M. Chevassu redoubla de gravité, et tira de sa poche un petit volume compact, à tranche multicolore.

— Ce livre si précieusement serré dans votre malle, le voilà, dit-il ; vous l’aviez laissé à Douai sur votre bureau, et c’est moi qui ai dû réparer votre oubli.
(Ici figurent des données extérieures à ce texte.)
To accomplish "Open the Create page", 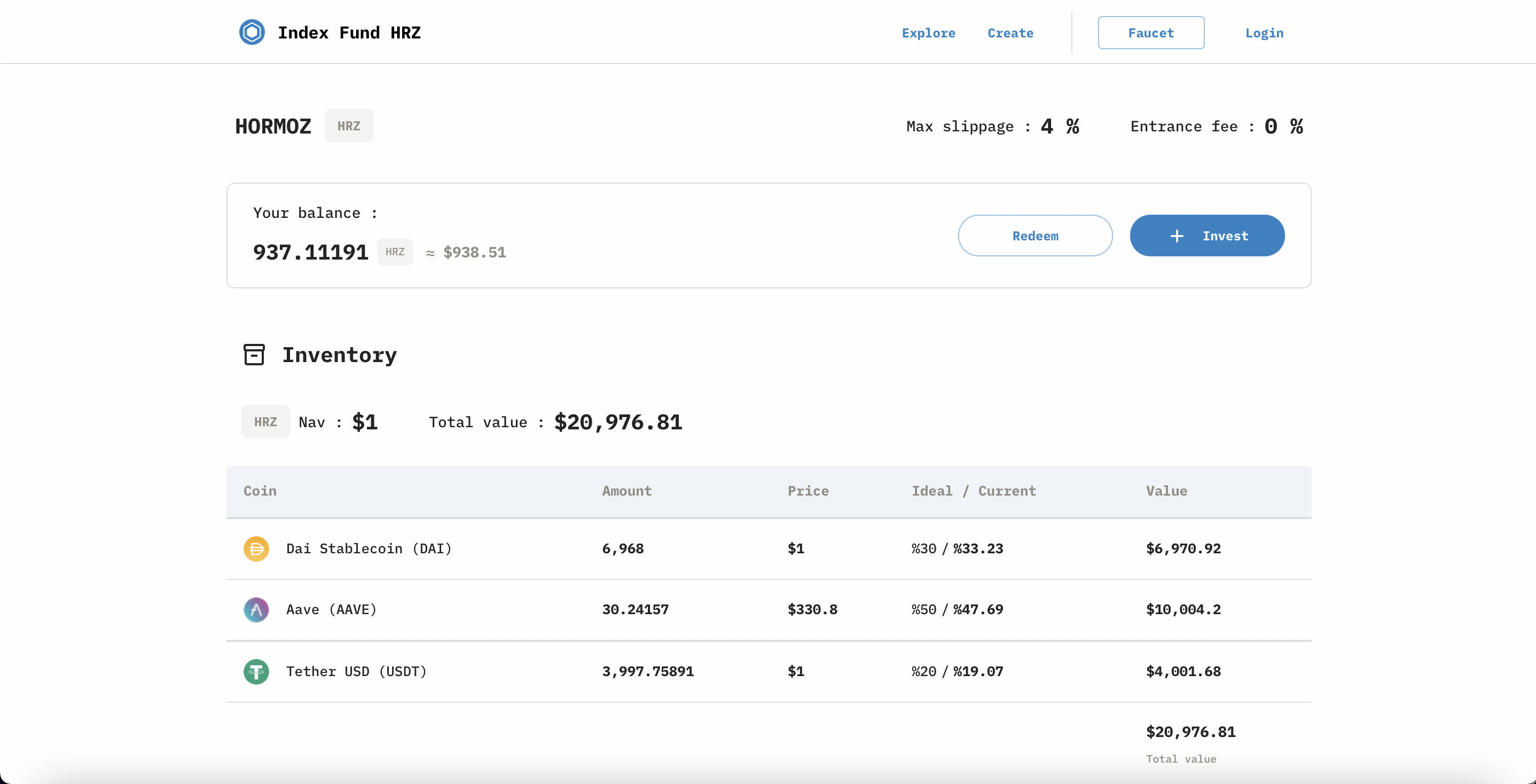I will coord(1010,33).
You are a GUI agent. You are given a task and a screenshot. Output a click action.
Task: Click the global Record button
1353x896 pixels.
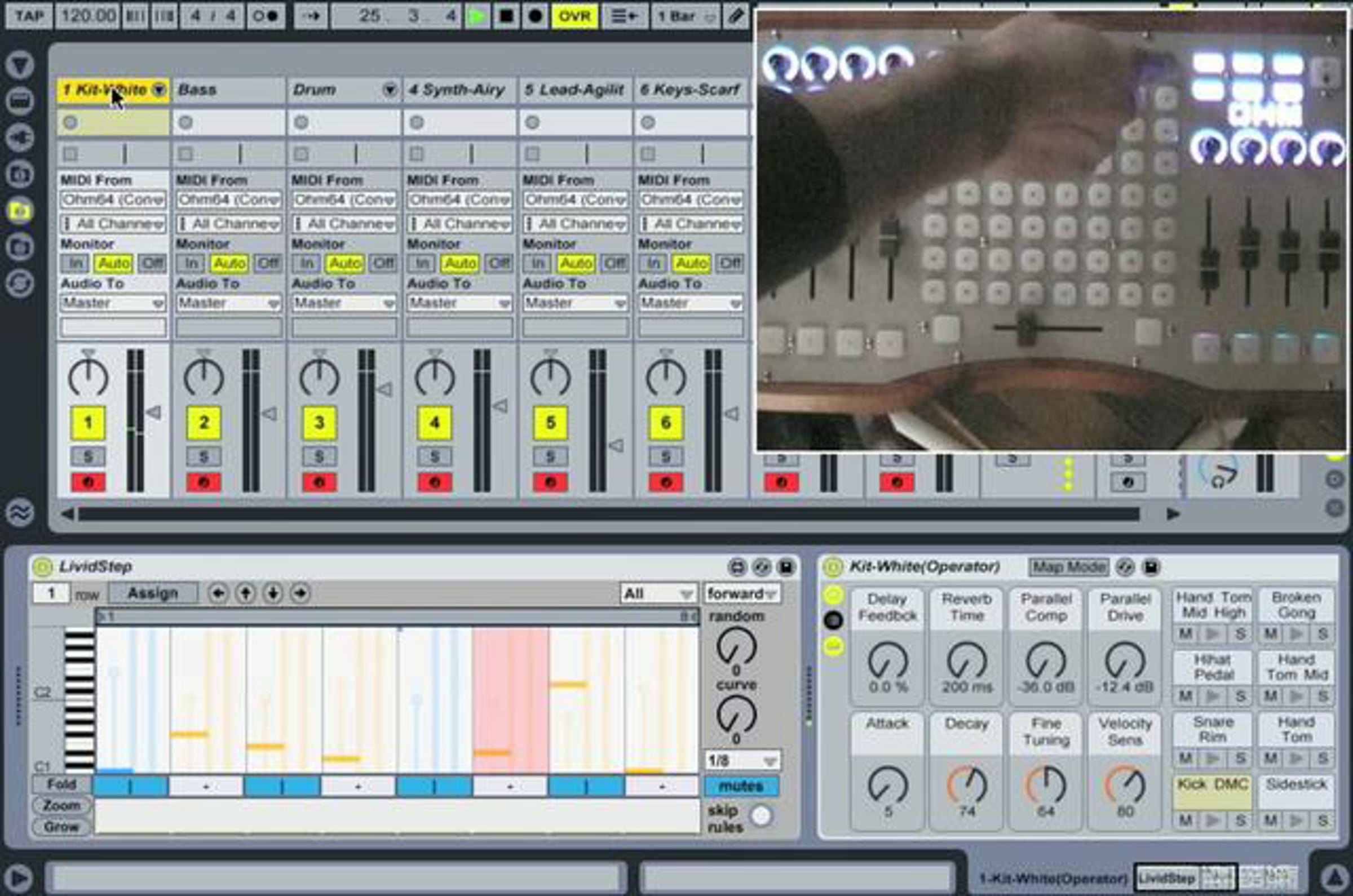coord(535,15)
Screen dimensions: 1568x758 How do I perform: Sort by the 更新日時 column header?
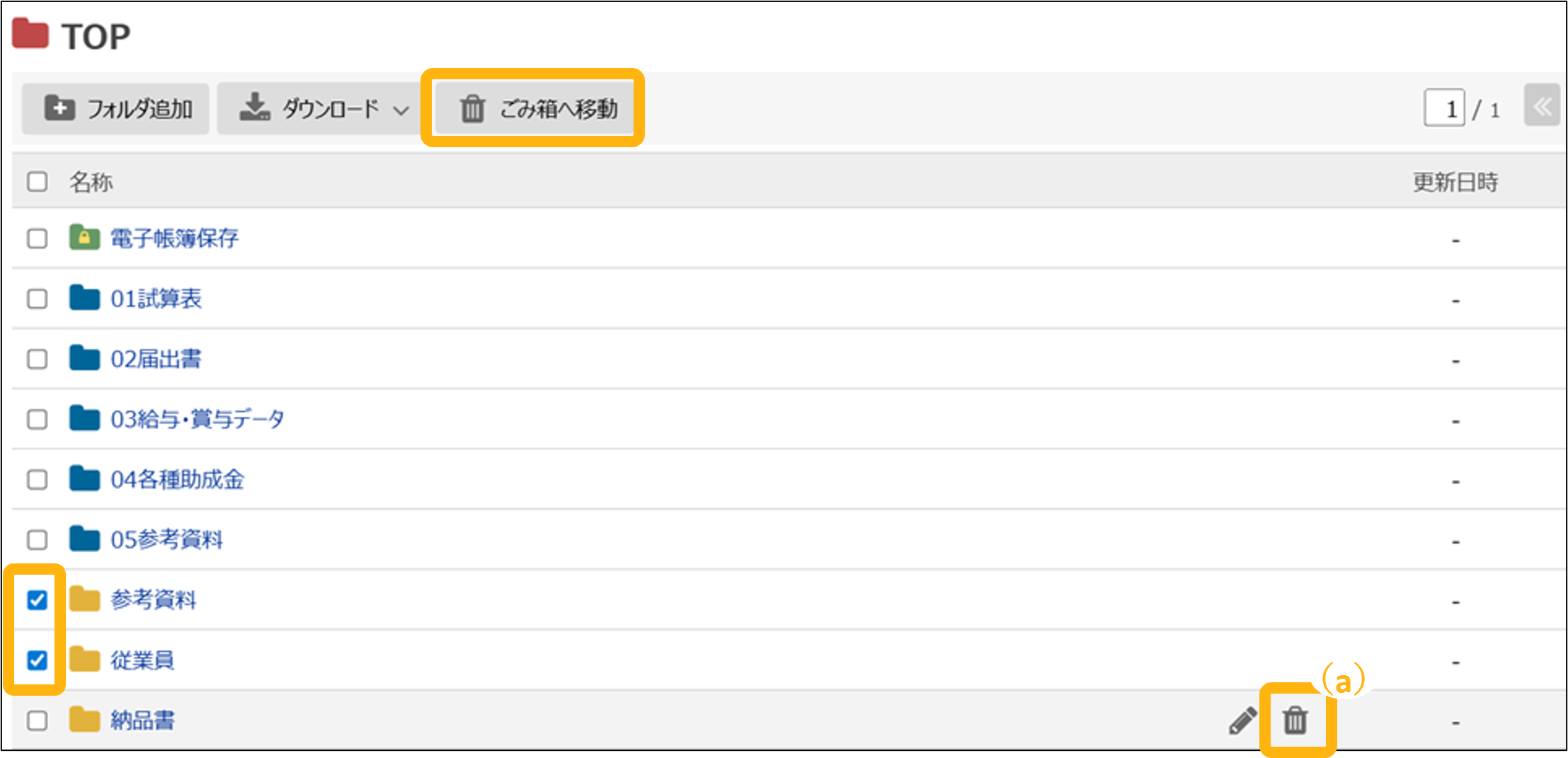(x=1455, y=183)
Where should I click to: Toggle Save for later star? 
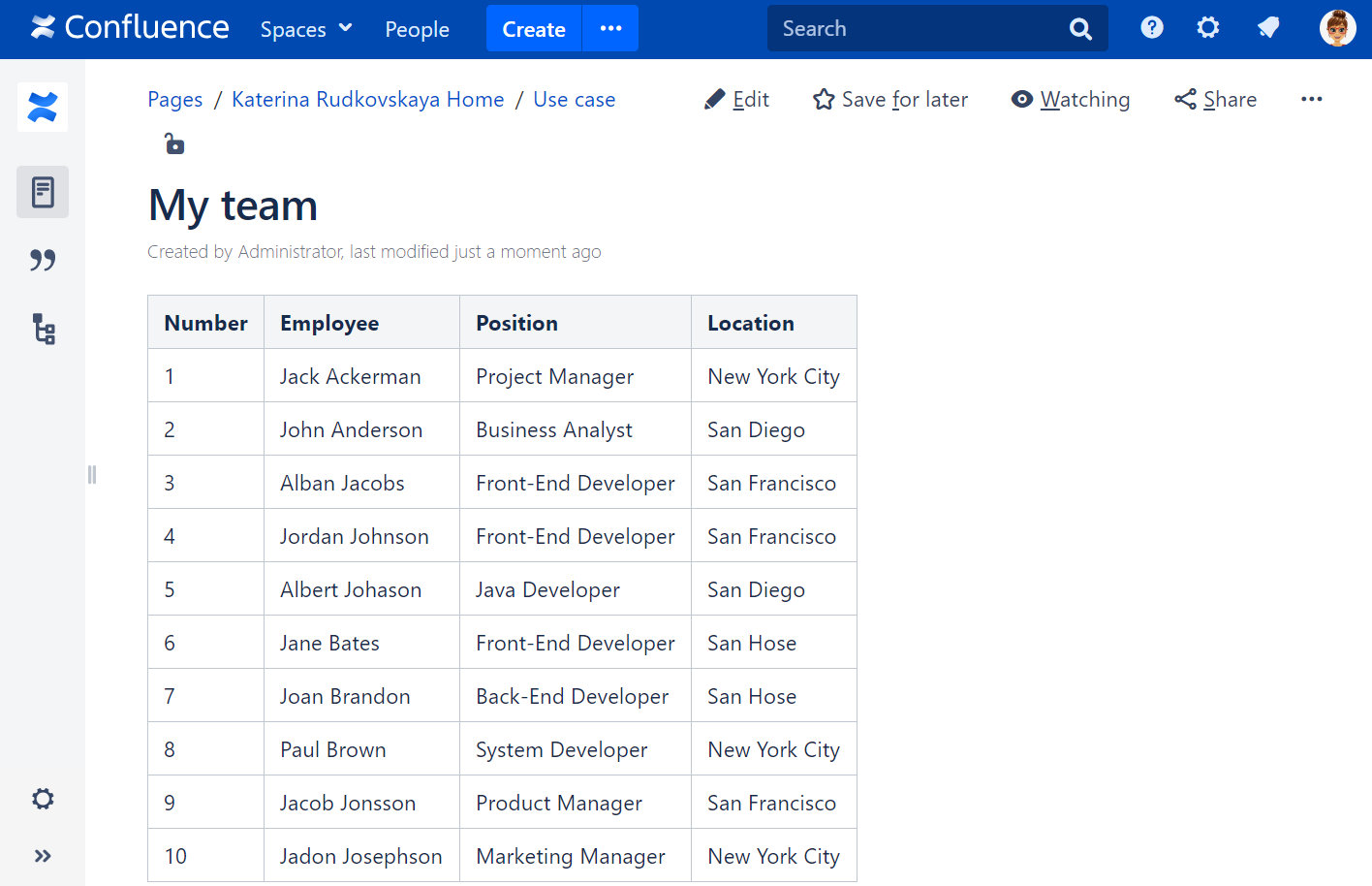click(x=890, y=100)
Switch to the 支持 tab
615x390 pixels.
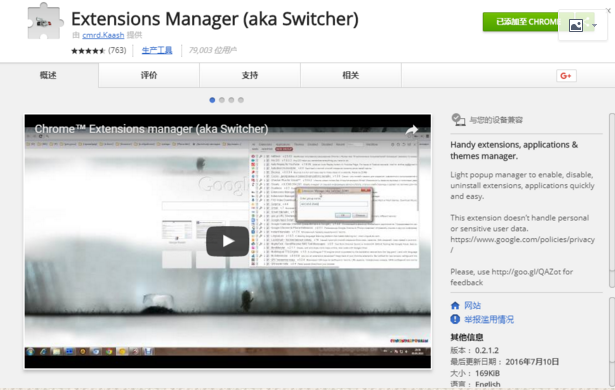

Il me semble pourtant que, dans votre position, le code devrait vous intéresser au moins autant que votre cornet à piston, votre chien et tout cet attirail de guerre dont vous avez encombré la voiture.

— Mon père, répliqua Prosper sans paraître déconcerté par cette réprimande, vous savez que, si je fais mon droit, ce n’est point par goût, mais par obéissance ; n’exigez donc pas que je feigne pour ce grimoire une passion à laquelle il vous serait impossible de croire.

Après avoir articulé d’un ton ferme cette protestation contre les études qui lui étaient imposées par la volonté paternelle, le jeune étourdi prit le livre, objet de son antipathie, et, ouvrant la gueule de Justinien, il le lui fourra irrespectueusement entre les mâchoires.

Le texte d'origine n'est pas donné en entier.